Entretanto, essas armas eram necessárias para facilitar trabalhos de caça, ou até mesmo defender a sua vida. O que o fazia crer que aquela regra não passava de uma tremenda injustiça.

— O que uma porta sem som e um elevador estranho podem fazer de tão mal? — perguntou, irritado.

— A princípio, nada. Mas acredite, as pessoas costumam usar os itens mais simples para fazer as coisas mais complicadas. Tipo… Se aquele elevador pode parar em qualquer lugar que quiser no mundo inteiro, ele pode ir para onde estão acontecendo conversas ultra-secretas. Ou quem sabe ele pare exatamente dentro de uma pessoa e ela exploda. — Ela fez um gesto de explosão com as mãos.

Diego ficou horrorizado com a cena em sua cabeça.

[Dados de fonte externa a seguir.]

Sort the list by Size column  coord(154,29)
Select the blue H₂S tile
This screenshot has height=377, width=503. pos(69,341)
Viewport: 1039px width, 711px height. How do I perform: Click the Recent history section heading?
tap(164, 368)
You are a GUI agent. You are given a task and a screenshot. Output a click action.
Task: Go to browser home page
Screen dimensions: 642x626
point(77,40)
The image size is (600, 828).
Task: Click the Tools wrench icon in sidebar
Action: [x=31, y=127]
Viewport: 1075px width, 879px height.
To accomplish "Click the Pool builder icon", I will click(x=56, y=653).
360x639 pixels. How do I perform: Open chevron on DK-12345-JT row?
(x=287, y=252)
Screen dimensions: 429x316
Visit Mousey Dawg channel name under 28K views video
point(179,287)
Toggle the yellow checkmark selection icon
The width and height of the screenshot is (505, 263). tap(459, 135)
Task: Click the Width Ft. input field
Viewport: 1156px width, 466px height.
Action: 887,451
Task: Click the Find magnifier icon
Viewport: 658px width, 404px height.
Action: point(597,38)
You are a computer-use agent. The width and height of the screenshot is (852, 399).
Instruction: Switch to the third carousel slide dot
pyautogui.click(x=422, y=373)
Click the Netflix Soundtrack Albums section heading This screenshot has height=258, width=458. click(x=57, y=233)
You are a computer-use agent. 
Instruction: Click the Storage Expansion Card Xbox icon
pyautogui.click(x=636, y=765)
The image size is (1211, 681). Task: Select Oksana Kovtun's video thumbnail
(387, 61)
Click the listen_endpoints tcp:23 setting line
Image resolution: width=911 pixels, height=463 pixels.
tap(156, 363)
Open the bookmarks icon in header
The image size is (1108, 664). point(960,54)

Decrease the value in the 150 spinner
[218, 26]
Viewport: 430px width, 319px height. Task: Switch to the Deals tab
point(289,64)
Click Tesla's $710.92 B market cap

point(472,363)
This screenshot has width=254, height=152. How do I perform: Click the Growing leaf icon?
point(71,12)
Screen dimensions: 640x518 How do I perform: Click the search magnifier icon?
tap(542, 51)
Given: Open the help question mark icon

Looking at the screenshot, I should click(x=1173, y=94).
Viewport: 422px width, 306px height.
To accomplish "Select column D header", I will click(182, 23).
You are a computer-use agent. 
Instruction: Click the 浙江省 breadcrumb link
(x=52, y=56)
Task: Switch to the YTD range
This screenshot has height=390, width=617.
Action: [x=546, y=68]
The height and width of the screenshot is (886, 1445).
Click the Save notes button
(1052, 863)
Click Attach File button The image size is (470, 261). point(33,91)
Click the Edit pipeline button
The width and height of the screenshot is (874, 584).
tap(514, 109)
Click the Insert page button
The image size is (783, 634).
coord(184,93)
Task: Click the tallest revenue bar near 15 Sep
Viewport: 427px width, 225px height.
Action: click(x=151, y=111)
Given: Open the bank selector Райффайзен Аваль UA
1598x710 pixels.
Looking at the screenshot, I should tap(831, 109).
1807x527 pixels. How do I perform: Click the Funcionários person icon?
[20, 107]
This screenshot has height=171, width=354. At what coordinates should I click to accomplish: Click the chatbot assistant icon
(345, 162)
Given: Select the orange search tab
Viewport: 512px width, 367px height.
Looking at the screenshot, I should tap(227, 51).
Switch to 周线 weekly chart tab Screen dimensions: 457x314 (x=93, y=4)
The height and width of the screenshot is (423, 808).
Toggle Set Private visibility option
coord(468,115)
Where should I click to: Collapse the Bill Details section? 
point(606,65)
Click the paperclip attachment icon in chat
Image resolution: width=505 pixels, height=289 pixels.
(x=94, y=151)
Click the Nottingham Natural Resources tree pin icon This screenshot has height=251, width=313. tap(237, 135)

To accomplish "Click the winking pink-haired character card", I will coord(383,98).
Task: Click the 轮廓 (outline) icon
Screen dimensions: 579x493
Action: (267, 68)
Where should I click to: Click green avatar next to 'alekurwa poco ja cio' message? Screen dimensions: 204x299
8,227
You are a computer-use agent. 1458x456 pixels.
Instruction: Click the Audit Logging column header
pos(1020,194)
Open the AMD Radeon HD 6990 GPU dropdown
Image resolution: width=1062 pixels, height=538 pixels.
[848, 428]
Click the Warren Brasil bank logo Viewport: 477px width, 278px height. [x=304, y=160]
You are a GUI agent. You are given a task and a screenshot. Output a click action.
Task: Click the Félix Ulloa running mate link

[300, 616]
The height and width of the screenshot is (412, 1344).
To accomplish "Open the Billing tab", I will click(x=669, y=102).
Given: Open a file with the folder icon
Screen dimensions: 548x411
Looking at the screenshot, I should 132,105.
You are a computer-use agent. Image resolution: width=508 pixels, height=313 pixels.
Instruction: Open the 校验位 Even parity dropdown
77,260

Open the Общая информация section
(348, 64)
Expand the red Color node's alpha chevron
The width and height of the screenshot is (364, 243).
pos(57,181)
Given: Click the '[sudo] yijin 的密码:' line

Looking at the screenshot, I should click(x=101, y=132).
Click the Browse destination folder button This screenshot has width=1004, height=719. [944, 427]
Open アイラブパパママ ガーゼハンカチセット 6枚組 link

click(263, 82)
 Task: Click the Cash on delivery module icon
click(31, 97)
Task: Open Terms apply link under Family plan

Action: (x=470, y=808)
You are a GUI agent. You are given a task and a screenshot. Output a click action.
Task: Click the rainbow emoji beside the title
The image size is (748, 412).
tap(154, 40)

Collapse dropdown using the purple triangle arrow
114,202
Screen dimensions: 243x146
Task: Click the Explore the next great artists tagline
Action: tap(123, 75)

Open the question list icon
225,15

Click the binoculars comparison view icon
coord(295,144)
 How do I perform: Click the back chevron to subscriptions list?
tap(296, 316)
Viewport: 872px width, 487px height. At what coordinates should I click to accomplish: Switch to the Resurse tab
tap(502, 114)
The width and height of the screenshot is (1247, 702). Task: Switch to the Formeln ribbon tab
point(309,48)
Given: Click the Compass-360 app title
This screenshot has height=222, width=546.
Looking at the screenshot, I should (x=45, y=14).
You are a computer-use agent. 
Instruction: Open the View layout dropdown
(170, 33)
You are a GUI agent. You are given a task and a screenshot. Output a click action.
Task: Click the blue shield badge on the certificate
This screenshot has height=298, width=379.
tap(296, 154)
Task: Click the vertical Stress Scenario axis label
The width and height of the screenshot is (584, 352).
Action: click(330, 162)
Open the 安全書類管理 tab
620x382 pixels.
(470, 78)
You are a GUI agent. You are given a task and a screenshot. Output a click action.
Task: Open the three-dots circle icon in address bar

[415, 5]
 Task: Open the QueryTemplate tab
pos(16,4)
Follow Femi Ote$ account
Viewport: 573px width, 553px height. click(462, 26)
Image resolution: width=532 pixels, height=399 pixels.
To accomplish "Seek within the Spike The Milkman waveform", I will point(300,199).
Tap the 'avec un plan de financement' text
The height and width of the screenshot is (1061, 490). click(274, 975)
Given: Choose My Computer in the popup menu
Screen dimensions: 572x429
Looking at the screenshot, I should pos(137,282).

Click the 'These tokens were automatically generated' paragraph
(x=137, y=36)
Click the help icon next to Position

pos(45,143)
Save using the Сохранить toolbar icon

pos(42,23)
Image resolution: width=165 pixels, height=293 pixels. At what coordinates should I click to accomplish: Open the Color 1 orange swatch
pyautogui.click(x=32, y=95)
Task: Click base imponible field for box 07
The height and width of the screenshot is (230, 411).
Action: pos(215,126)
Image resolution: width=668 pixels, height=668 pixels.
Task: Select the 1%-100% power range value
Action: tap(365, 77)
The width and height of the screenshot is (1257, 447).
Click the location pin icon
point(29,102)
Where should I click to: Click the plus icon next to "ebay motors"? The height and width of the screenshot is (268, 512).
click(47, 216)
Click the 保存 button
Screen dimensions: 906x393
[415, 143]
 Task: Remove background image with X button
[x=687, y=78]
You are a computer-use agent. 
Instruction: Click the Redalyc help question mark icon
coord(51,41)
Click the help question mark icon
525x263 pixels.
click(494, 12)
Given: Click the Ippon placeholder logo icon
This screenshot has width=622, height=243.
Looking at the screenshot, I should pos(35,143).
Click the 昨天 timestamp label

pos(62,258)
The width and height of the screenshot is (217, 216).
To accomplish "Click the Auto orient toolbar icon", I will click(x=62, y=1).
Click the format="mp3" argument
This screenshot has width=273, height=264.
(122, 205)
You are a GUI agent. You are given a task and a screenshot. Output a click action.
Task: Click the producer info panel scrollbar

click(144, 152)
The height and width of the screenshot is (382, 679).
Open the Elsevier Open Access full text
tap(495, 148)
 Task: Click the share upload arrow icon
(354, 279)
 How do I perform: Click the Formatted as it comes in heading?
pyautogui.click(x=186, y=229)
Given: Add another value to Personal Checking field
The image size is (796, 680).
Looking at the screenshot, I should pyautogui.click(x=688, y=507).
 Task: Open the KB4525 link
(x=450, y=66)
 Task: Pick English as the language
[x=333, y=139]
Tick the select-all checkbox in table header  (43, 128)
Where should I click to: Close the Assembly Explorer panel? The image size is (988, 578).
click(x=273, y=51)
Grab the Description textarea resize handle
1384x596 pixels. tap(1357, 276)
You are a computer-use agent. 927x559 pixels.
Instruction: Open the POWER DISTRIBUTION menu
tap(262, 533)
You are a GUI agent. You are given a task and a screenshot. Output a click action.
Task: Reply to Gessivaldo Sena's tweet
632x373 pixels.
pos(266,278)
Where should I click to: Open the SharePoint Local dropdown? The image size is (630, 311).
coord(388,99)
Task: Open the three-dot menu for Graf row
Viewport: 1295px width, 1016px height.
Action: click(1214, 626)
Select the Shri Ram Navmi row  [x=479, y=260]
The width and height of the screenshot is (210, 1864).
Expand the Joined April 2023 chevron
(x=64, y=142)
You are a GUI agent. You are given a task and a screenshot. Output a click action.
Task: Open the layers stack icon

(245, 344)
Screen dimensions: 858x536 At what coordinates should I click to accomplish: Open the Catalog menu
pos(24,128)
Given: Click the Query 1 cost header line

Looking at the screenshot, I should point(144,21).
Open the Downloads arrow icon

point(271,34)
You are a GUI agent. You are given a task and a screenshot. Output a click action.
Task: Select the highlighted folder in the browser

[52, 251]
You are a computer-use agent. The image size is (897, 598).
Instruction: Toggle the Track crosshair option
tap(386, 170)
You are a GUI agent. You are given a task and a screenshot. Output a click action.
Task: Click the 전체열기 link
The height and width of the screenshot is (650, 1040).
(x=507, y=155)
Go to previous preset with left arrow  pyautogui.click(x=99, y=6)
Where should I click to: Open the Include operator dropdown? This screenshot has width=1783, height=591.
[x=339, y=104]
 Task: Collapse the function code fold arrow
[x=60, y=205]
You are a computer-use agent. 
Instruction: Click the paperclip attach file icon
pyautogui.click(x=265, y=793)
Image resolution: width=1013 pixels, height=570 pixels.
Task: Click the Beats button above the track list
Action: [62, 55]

— Aquele elevador pode fazer isso? — Quis se assegurar.

— Duvido.

Então o rapaz revirou os olhos e voltou a ficar aborrecido. Aquele elevador não era nada perigoso, tampouco as portas. Concluiu que a proibição de itens mágicos era uma decisão idiota.

— E então, você vai ao baile assim? — perguntou Rafaela. Ela não estava lhe julgando, era apenas uma pergunta normal.

— Não, vou no dormitório me trocar primeiro.

— Bom, seria uma honra lhe acompanhar até lá, mas eu vou voltar para o baile agora. Vou avisar o Tiago sobre sua chegada. Ou quer fazer surpresa?

— Pode falar, não tem problema.

Então os dois chegaram em uma bifurcação, onde o rapaz virou a direita para ir ao dormitório enquanto a ruiva continuou reto, em direção ao prédio de eventos. Antes que o rapaz entrasse de uma vez ele olhou para a ruiva e chamou a sua atenção:

— Ei!

— O quê? — perguntou ela, se virando em sua direção, os olhos radiantes.

— O favor de avisar o Tiago… Esse eu vou ficar te devendo alguma coisa em troca? — Ele apertou os olhos, desconfiado, embora tivesse um sorriso no rosto.

Ela riu.

— Essa é por conta da casa.

Então Diego a observou se virar e ir em direção ao prédio. Ele não entrou no dormitório de imediato, estava pensativo. Seu coração estava ansioso pelo que viria logo em seguida. 

Foi ai que ele sentiu um arrepio na nuca que o fez estremecer. Tinha alguém lhe observando de longe, e ele sabia disso. Quando se virou, deparou-se com um par de olhos brilhantes no meio da escuridão, lhe observando.